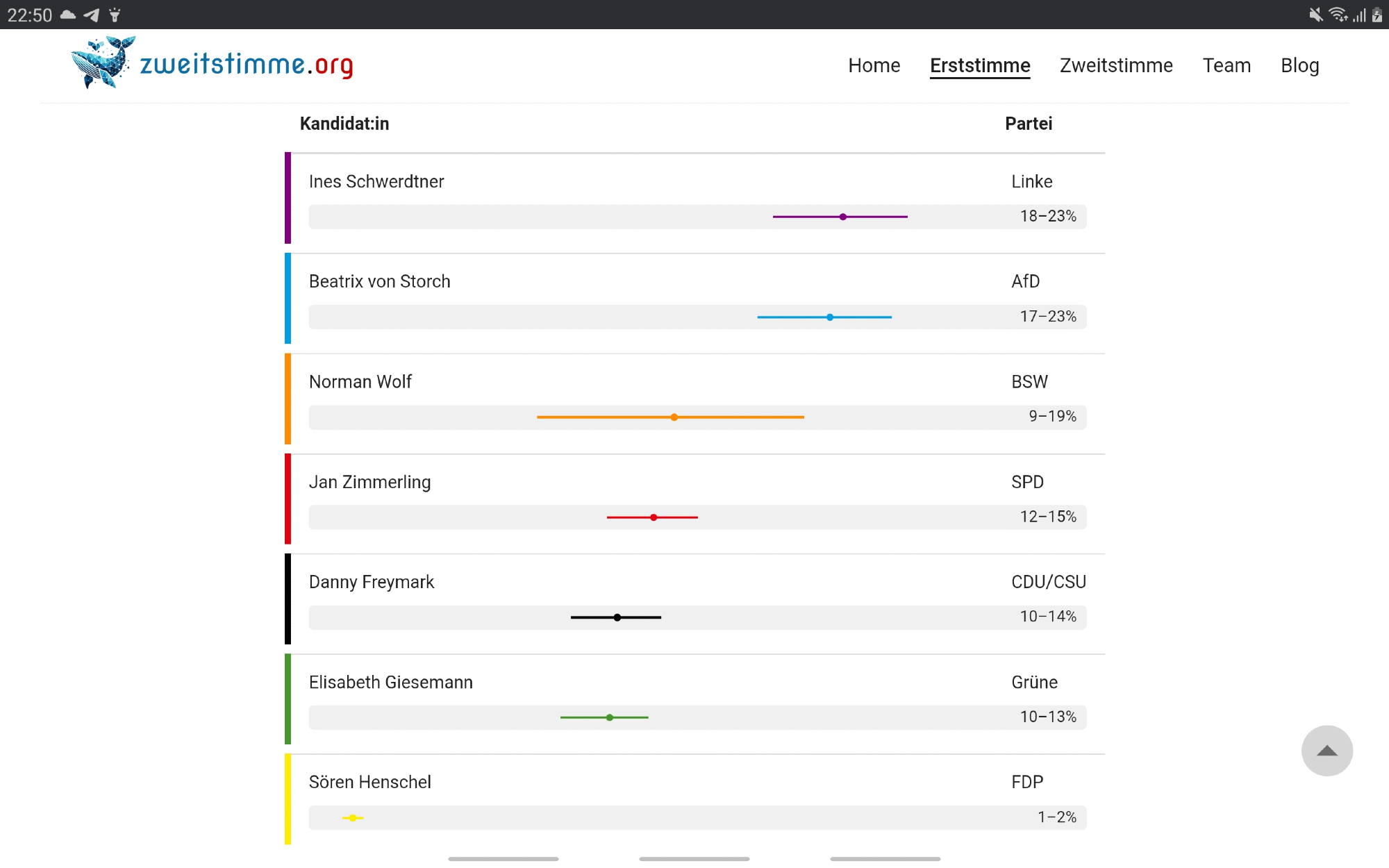
Task: Tap the Wi-Fi status icon
Action: point(1337,15)
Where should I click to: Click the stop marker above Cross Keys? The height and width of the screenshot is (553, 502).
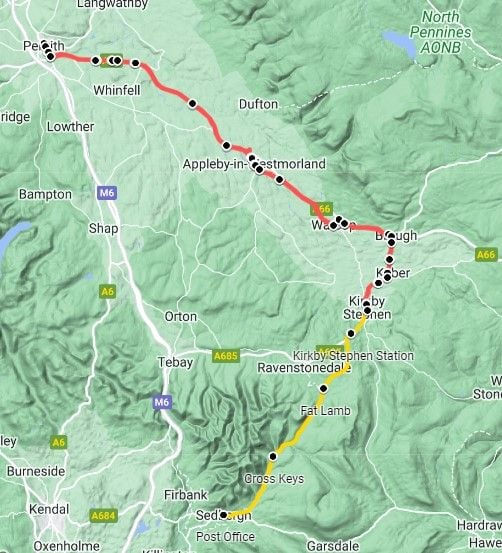point(273,456)
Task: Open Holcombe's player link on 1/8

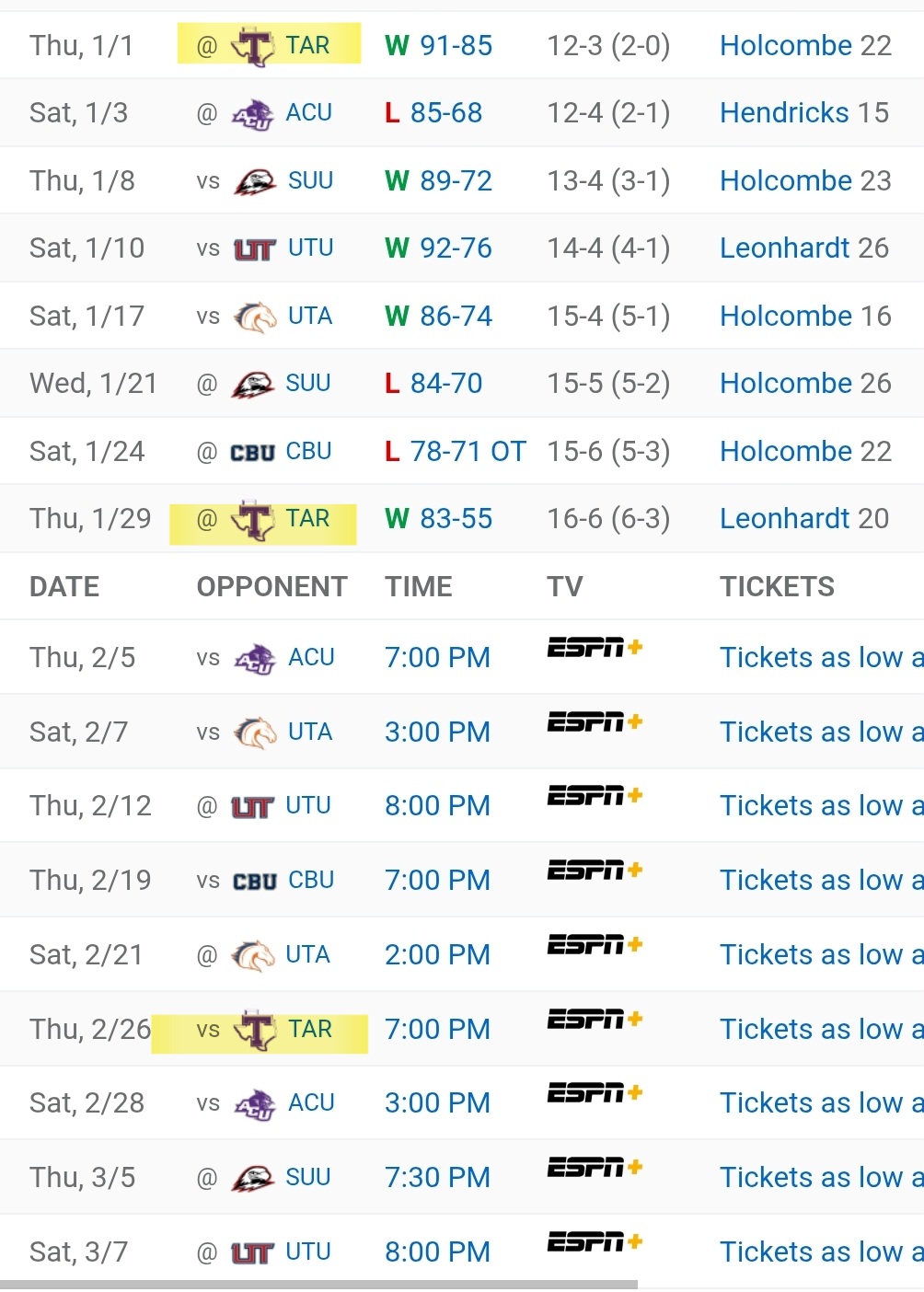Action: pyautogui.click(x=786, y=181)
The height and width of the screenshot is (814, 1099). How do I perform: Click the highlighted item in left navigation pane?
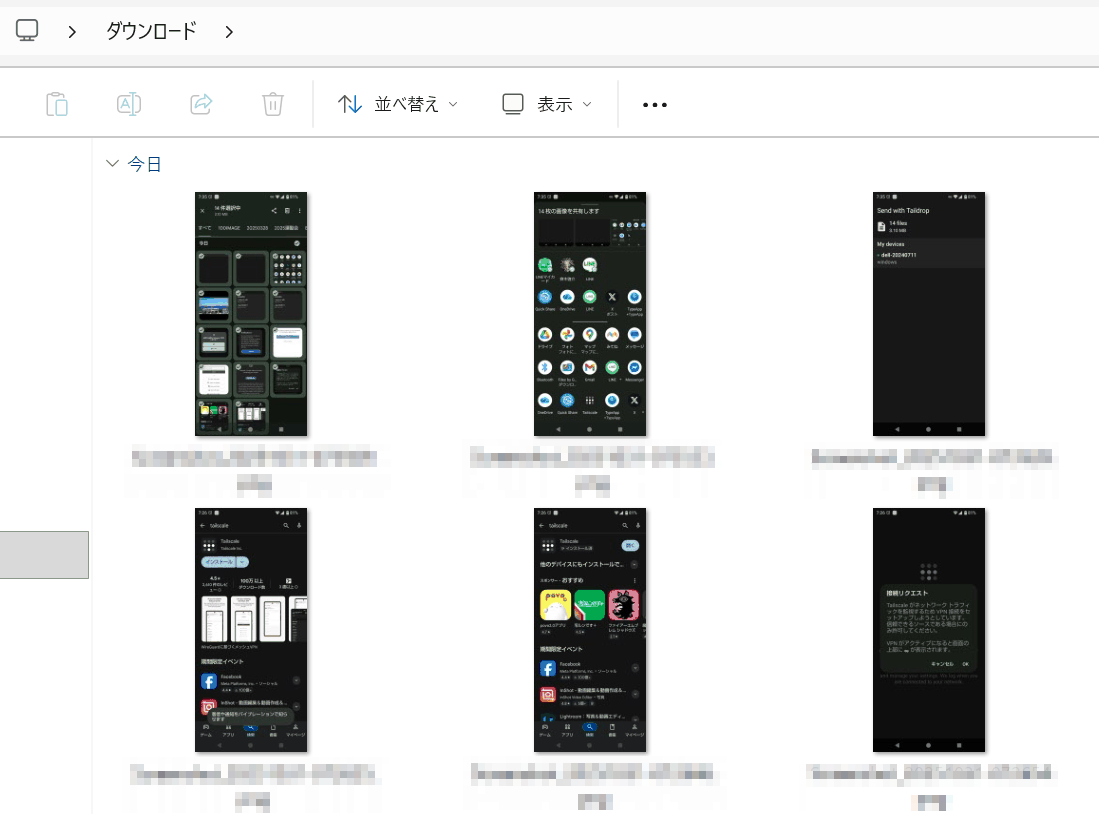point(44,555)
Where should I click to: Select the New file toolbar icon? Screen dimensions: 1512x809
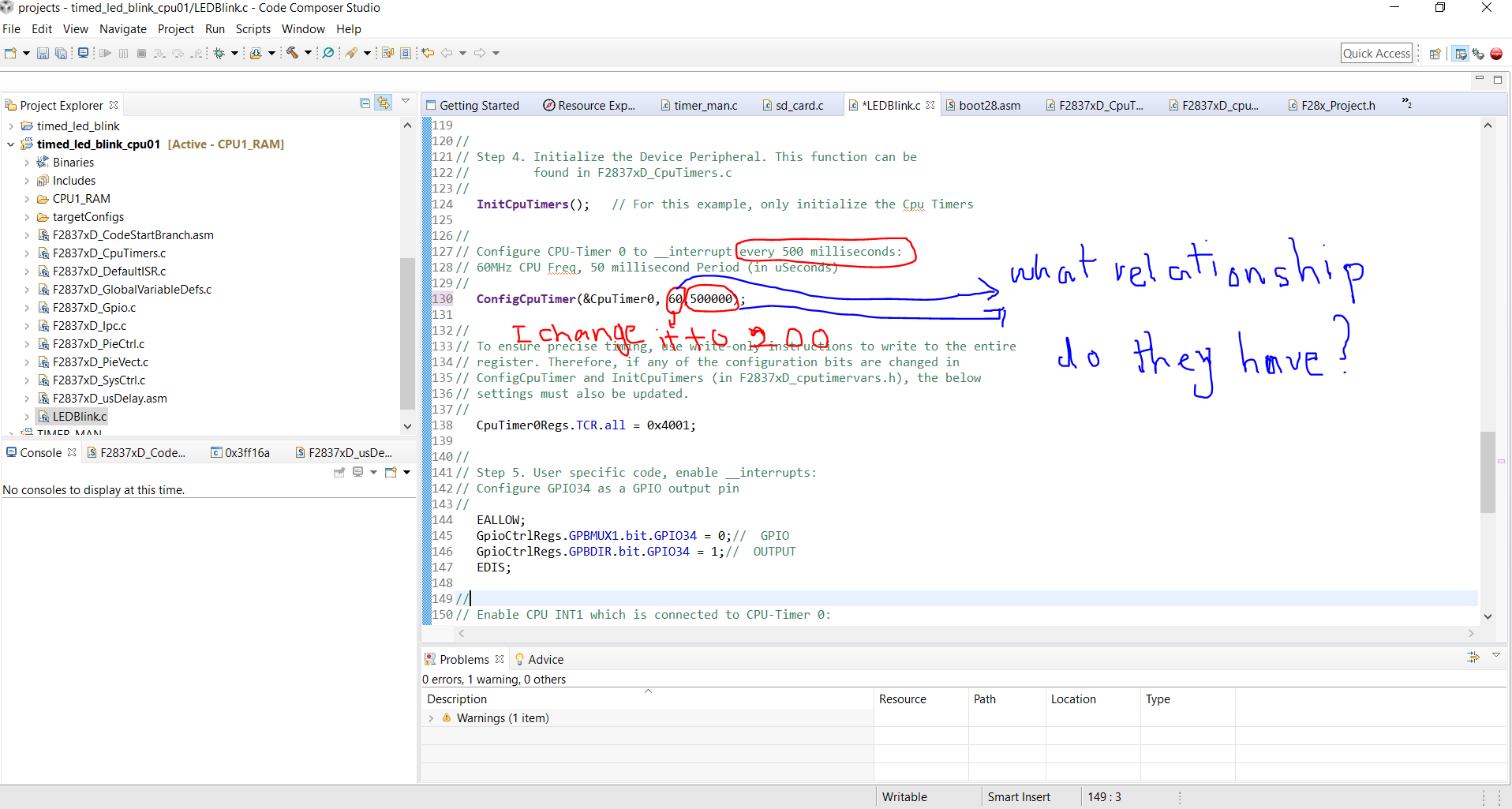(10, 53)
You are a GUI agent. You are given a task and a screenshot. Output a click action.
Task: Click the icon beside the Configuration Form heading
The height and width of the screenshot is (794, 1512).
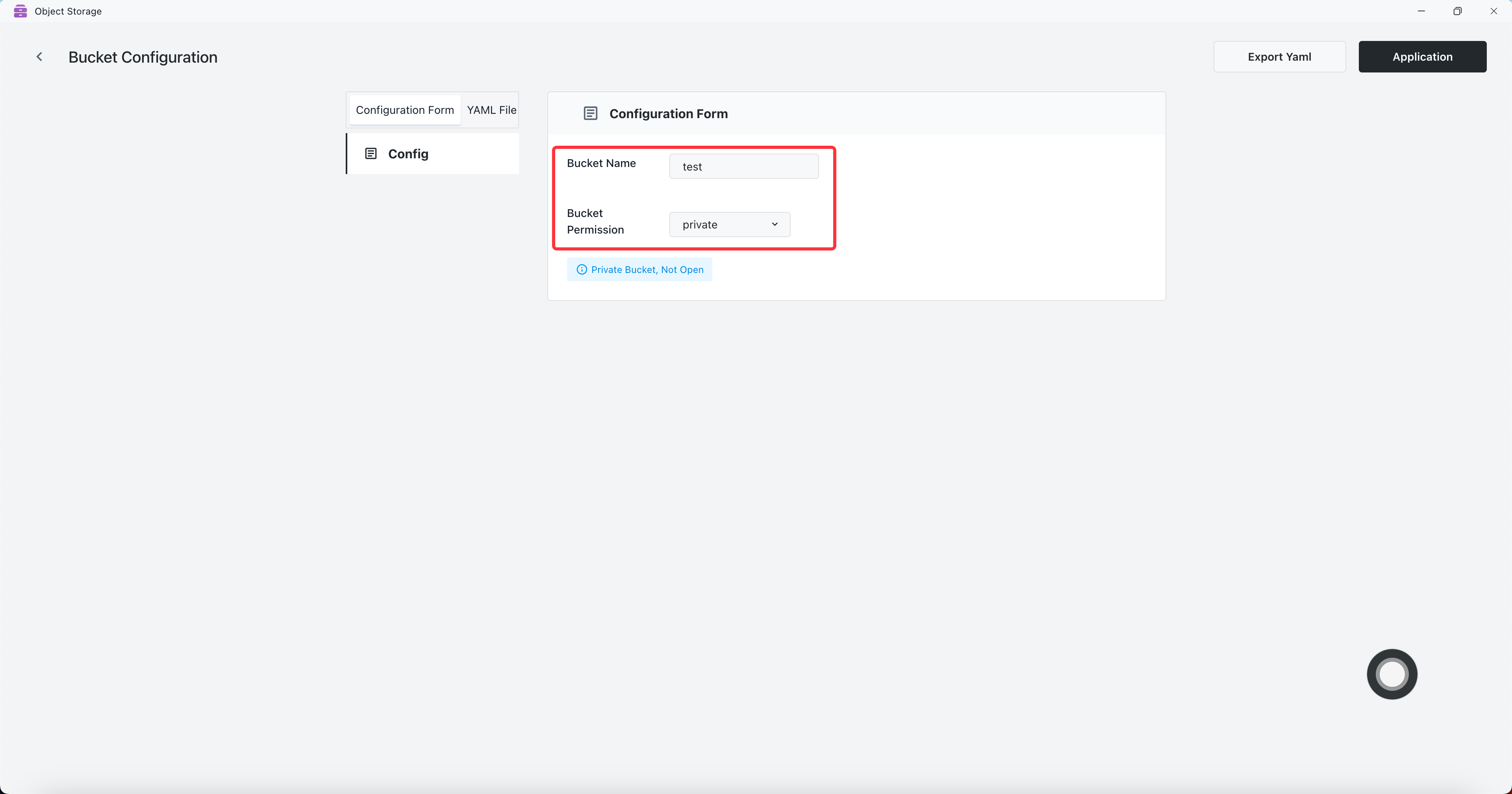[590, 113]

_THE EXERCISE_:
Print every line of the items above word for word, without the pictures.

_RIGHT ANSWER_:
Task: Tap the Wi-Fi status icon
Action: point(1337,15)
Where should I click to: Click the stop marker above Cross Keys? The height and width of the screenshot is (553, 502).
point(273,456)
Task: Open Holcombe's player link on 1/8

Action: pyautogui.click(x=786, y=181)
The height and width of the screenshot is (814, 1099). How do I perform: Click the highlighted item in left navigation pane?
point(44,555)
Where should I click to: Select the New file toolbar icon? Screen dimensions: 1512x809
(10, 53)
You are a GUI agent. You are given a task and a screenshot. Output a click action.
Task: Click the icon beside the Configuration Form heading
The height and width of the screenshot is (794, 1512).
[590, 113]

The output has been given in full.